_YOUR TASKS_
1) In the gripper article, by what percentage does the new gripper cut energy consumption compared to conventional pneumatic grippers?
2) Reproduce verbatim the part of the gripper article starting with "Another prototype that" and going on through "less energy consumption.".

_READING PASSAGE_
===

Energy-Efficient SMA Gripper Revolutionizes Industrial Robotics

Saarland University and the Saarbrücken Center for Mechatronics and Automation Technology (ZeMA) have recently developed a new robot gripper technology designed from a lightweight shape memory alloy (SMAs). Built to offer efficiency and sustainability, the sensor-free gripper promises a 90% reduction in energy consumption compared to conventional pneumatic grippers. The research team, led by Professors Paul Motzki and Stefan Seelecke, will demonstrate their innovative technology at the upcoming Hannover Messe event. The gripper innovation not only addresses the industrial challenge of high production costs resulting from electrical consumption but also aims to contribute to environmental sustainability.

PhD research student Tom Gorges (left) and Master's student Philipp Göddel (right) are part of the team developing the smart gripper technology for industrial applications. Image used courtesy of Oliver Dietze

The Innovative Gripper Technology

The new Saarbrücken gripper technology is a fully electric gripper that does not rely on air compressors, often associated with energy losses, thus ensuring the consumption of less electrical power compared to pneumatic grippers. Built from Nickel-Titanium (NiTi) shape memory alloys and smart polymers, the gripper is compact and can adjust its length and shape in response to temperature or electrical input.

The gripper features a bundle of ultrafine strands of the SMA material, which, when short pulses of electrical current are passed through them, heat up and shorten. When the current is switched off, the material reverts to its original shape. Although each strand in the bundle of ultrafine wire measures just 0.025 mm, 20 strands are capable of exerting a force of 5 Newtons. These strands of wire can change their crystal lattice structures at a frequency of up to 200 Hz. This ensures rapid response times, enabling the grippers to change between closed and opened states in milliseconds.

Using the SMA material, the research team has developed a prototype jaw gripper that can exert a force of 4 Newton and directly conform to the shape of the workpiece. The sensor-free adaptive grip is achieved to reduce the need for external sensors, and the SMA material acts as a nerve that provides a semiconductor chip and an AI system with essential deformation data that relates to external resistance. This, together with the data-trained neural networks, ensures accuracy regardless of any disruptive influence on the gripper.

Another prototype that will make its debut at the Hannover Messe show is a vacuum gripper that also uses the SMA material and vacuum suction cups to hold onto a workpiece. The suction is achieved by applying electrical pulses to the ultrafine wire that pulls a rubber membrane to create a vacuum between the tips of the gripper and the surface of the workpiece.

Professor Paul Motzki holding the vacuum gripper (left, holding a steel plate) and jaw grippers (right, with a ball) prototypes of the innovative robotic gripper systems. Image used courtesy of Oliver Dietze

A Smarter, Greener Future for Industrial Robots

The new gripper technology has the potential to be used in industrial sectors such as automation assembly, electronic manufacturing, material handling and packaging, medical manufacturing, and aerospace for complex assembly tasks that require less energy consumption.

As energy costs continue to rise and environmental concerns intensify, Saarland University's energy-efficient robot grippers mark a significant growth toward achieving sustainable automation. By using less power than traditional pneumatic grippers, the new innovative solution saves costs in industries that are seeking a balance of efficiency, cost, and sustainability. This, together with its advanced features, gives the new gripper technology the potential to make automation not only smart and efficient but also more environmentally responsible.

===

(Dataset records)
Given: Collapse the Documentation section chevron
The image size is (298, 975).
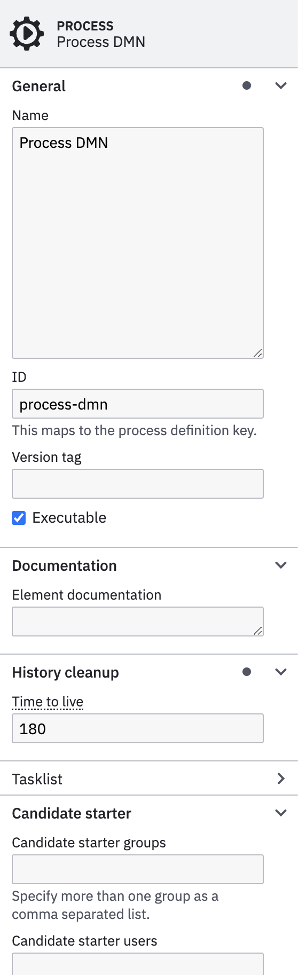Looking at the screenshot, I should [281, 565].
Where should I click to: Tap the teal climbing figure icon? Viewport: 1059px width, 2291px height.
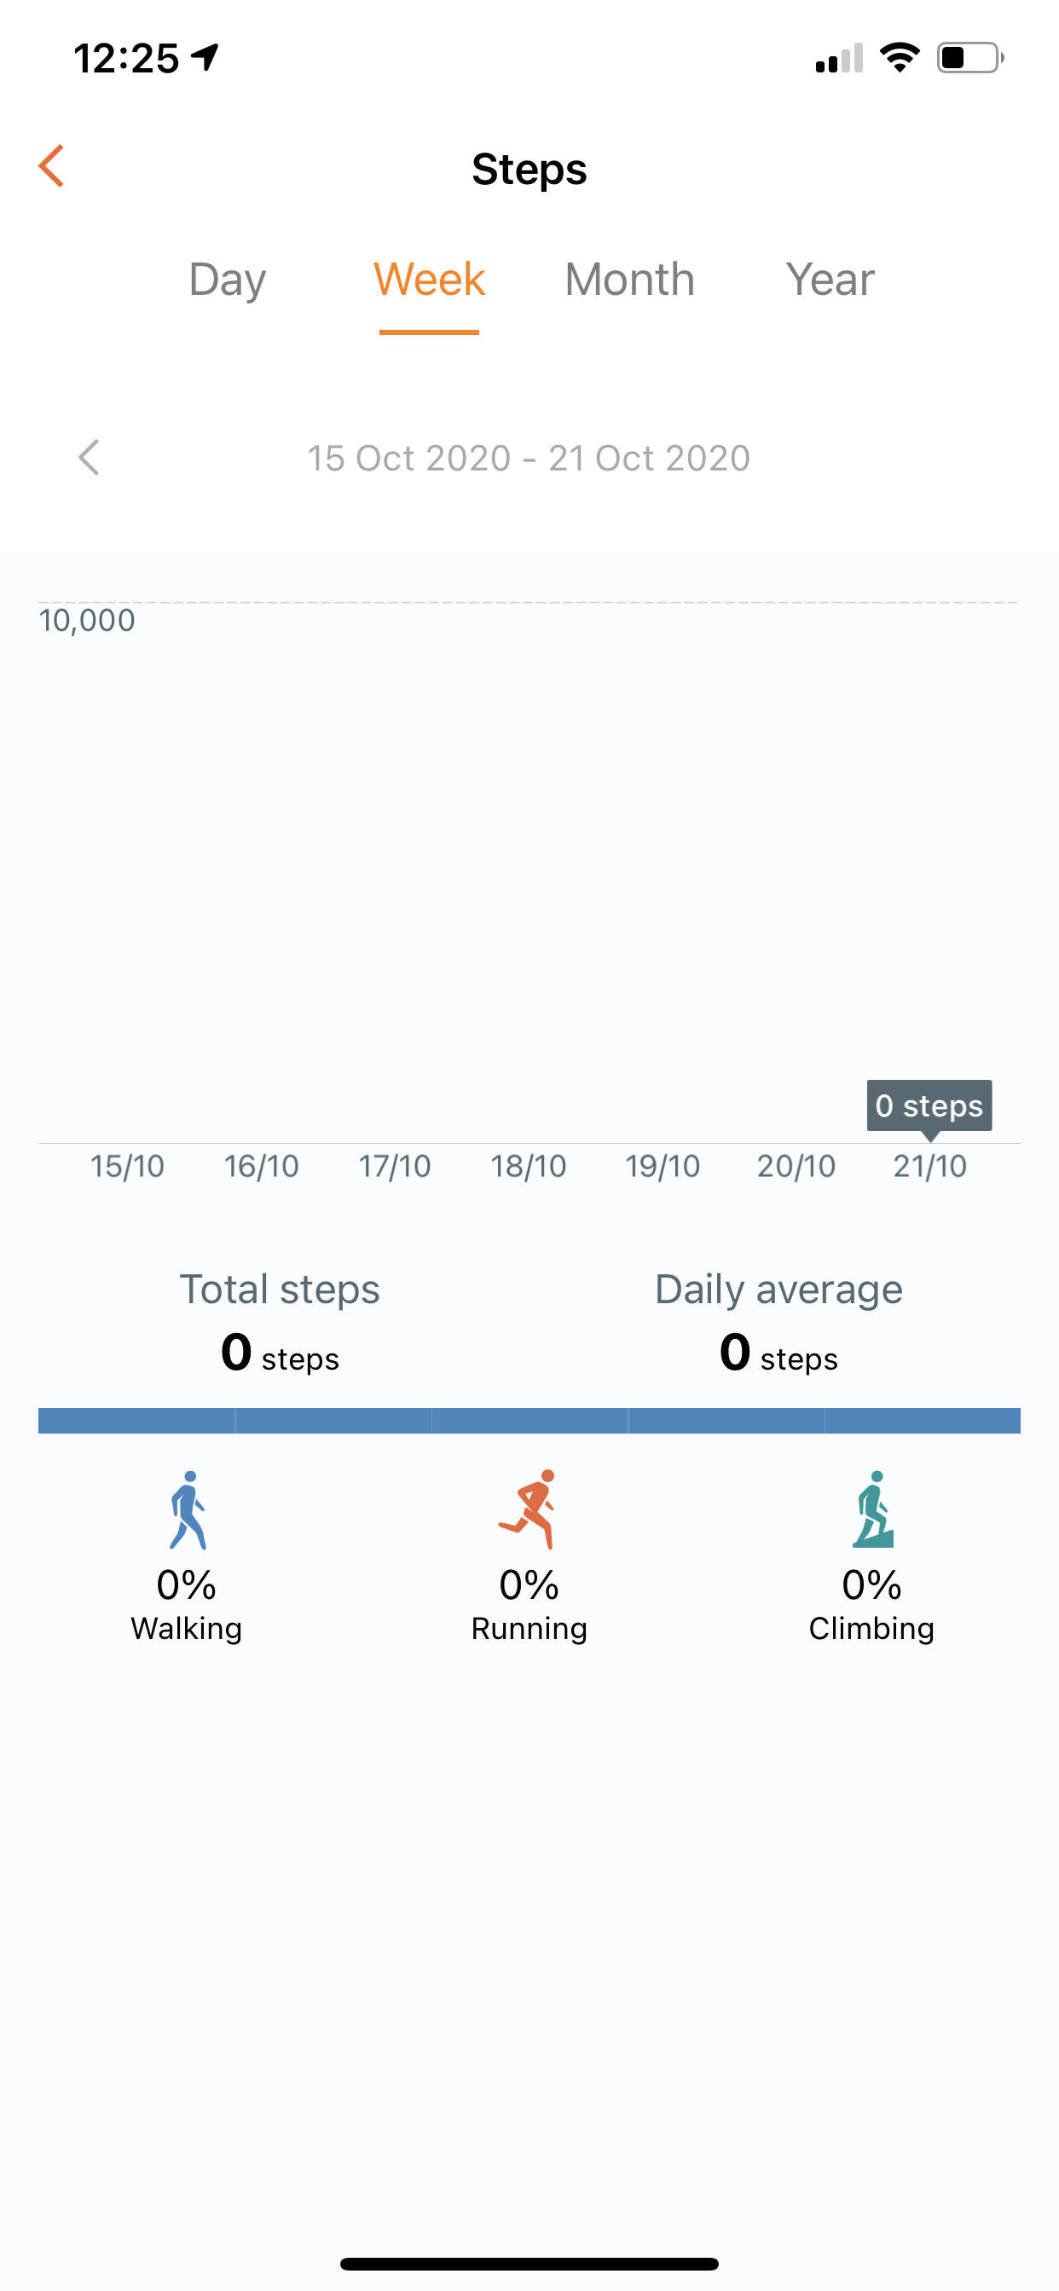coord(872,1510)
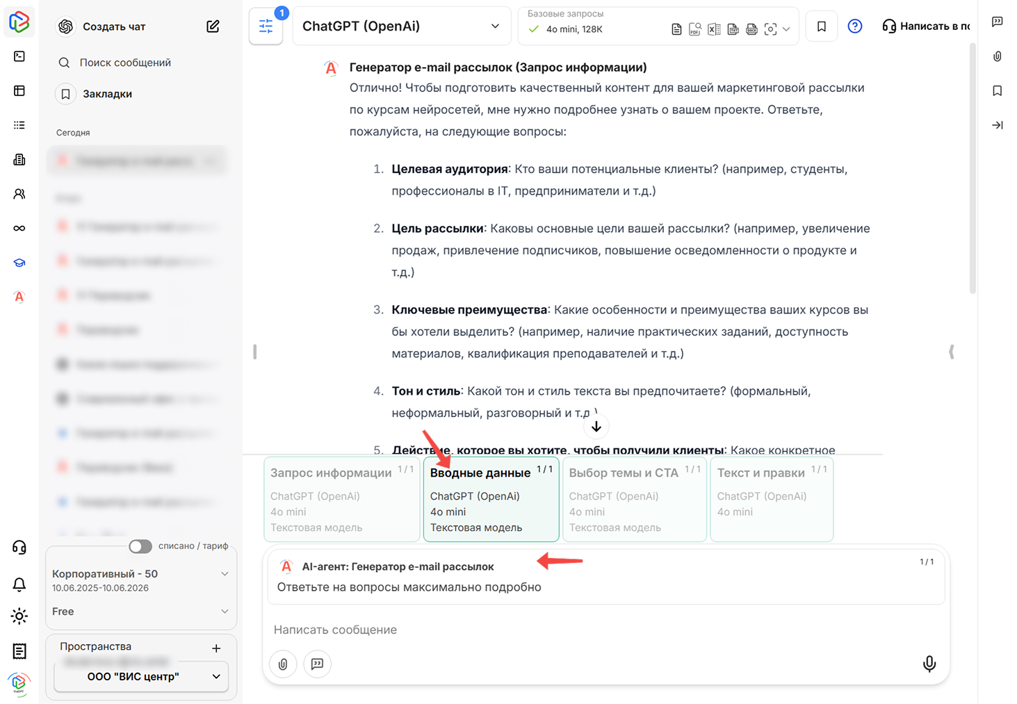Screen dimensions: 1017x704
Task: Open Закладки in the sidebar
Action: pyautogui.click(x=107, y=94)
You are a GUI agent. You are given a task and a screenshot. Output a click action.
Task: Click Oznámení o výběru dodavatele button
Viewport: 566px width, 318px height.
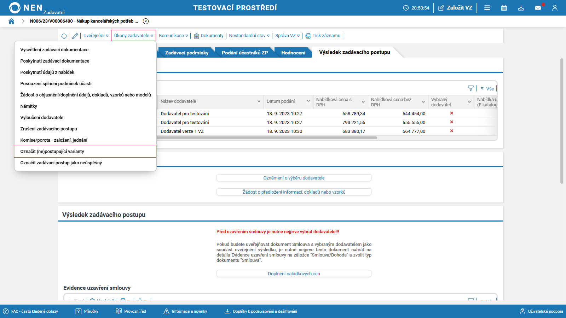click(x=294, y=178)
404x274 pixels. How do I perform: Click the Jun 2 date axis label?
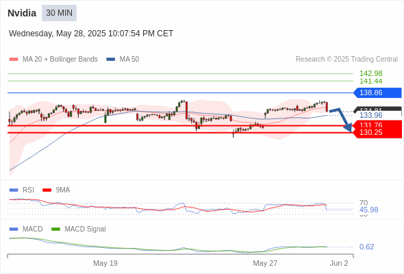[x=339, y=263]
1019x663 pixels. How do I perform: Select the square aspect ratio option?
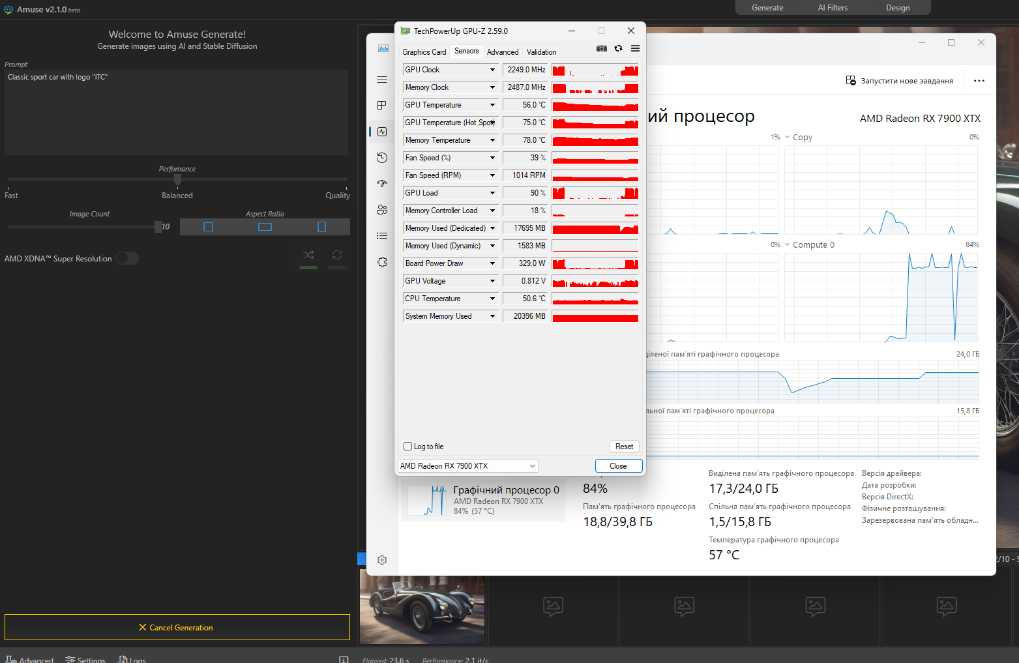coord(207,226)
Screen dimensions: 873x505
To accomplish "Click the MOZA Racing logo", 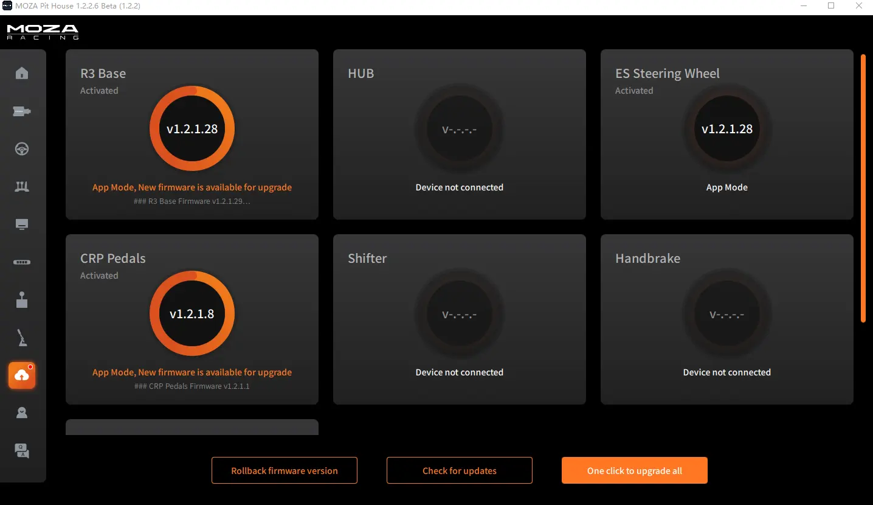I will (43, 32).
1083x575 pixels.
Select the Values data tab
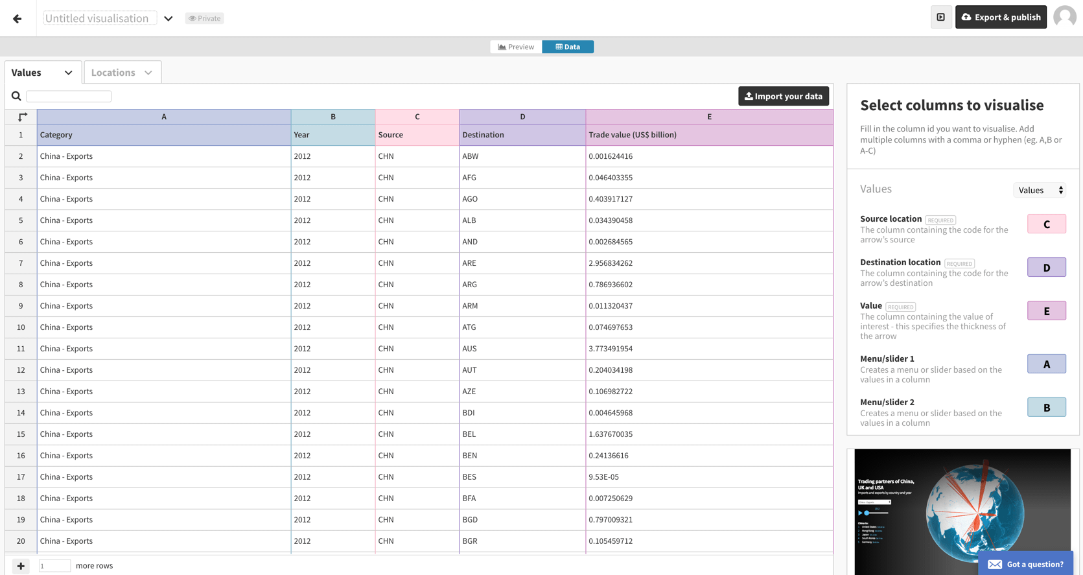(27, 73)
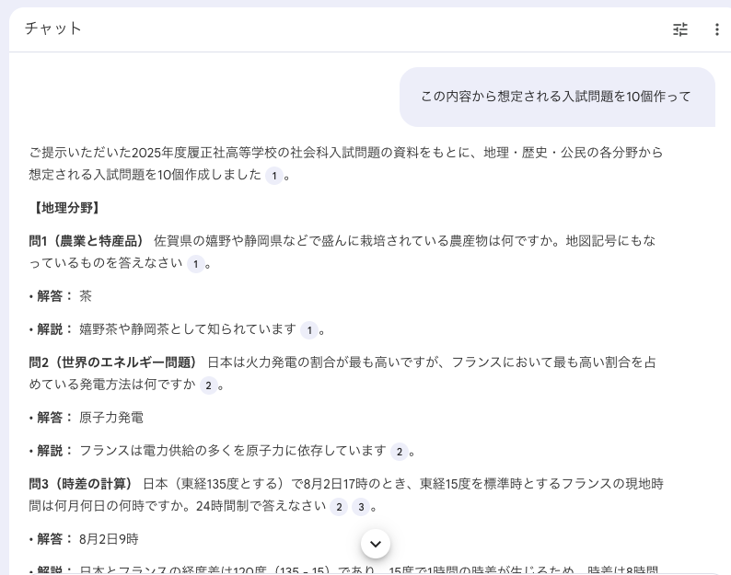Open citation 1 in the intro paragraph
This screenshot has height=575, width=731.
[x=273, y=176]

===

_ANSWERS PER TASK_
1) 90%

2)
Another prototype that will make its debut at the Hannover Messe show is a vacuum gripper that also uses the SMA material and vacuum suction cups to hold onto a workpiece. The suction is achieved by applying electrical pulses to the ultrafine wire that pulls a rubber membrane to create a vacuum between the tips of the gripper and the surface of the workpiece.

Professor Paul Motzki holding the vacuum gripper (left, holding a steel plate) and jaw grippers (right, with a ball) prototypes of the innovative robotic gripper systems. Image used courtesy of Oliver Dietze

A Smarter, Greener Future for Industrial Robots

The new gripper technology has the potential to be used in industrial sectors such as automation assembly, electronic manufacturing, material handling and packaging, medical manufacturing, and aerospace for complex assembly tasks that require less energy consumption.